Sea to Table: Chef Chris Infinger Showcases the Gulf’s Culinary Soul at St. Andrews Bodega
Panama City, FL: June 30, 2025 — In the historic neighborhood of St. Andrews, just steps from the bay that has long sustained the community, Chef Chris Infinger of St. Andrews Bodega is redefining what seafood means in Florida’s Gulf Coast kitchens. With more than two decades of restaurant experience, Infinger brings both skill and soul to every plate, honoring Panama City’s fishing heritage while introducing a new wave of coastal cuisine.
“Seafood isn’t just food,” says Infinger. “It’s the backbone of who we are as a community. The people who catch it, clean it, and serve it deserve every bit of applause.” That reverence for the local seafood industry and the working waterfront informs everything he does at St. Andrews Bodega. From freshly caught snapper and Gulf shrimp to seasonal selections sourced straight from St. Andrews Bay, each ingredient is chosen with care and prepared with purpose.

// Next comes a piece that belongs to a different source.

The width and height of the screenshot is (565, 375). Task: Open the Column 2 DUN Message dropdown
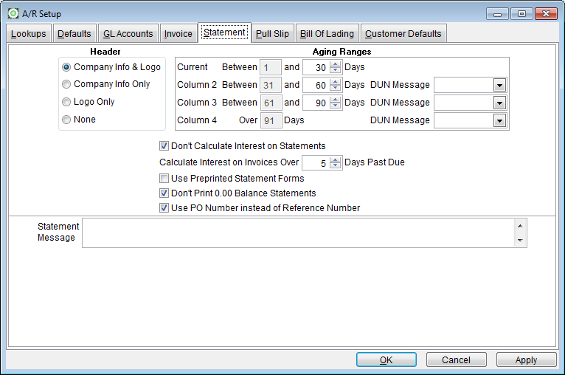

Chef Infinger’s approach blends creativity and restraint, celebrating the natural beauty of Florida’s summer catch. His dishes are less about overcomplication and more about storytelling. Through thoughtful technique and a deep appreciation for place, he aims to elevate the ingredients while staying true to their origins. The result is a menu that is distinctly of this region: fresh, approachable, and full of character.
Inside St. Andrews Bodega, guests find more than just a meal. The locally owned specialty market and restaurant pairs gourmet cuisine with a curated list of boutique wines, offering an experience that feels as intimate as it is inspired. From small-production vintages to inventive seasonal dishes, the Bodega invites guests to slow down, savor the flavors, and connect with the people and place behind each bite.
As Florida celebrates summer’s freshest catch, from scallops and snapper to oysters and more, Chef Infinger’s approach at St. Andrews Bodega continues to spotlight the people and places behind every dish. Much of the menu is built around daily deliveries from Tarpon Dock Seafood Market, where local boats return with the freshest catch straight from St. Andrews Bay and the Gulf. Seasonal features often highlight shrimp from a local fisherman named Roger, who spends 15-hour days harvesting the finest never-frozen shrimp aboard his boat, Southern Style. From grilled Gulf shrimp to blackened Grouper, every plate tells a story of craftsmanship, community, and care. In Panama City, sea to table is a way of life, deeply rooted in the waters and traditions of this vibrant bayside community.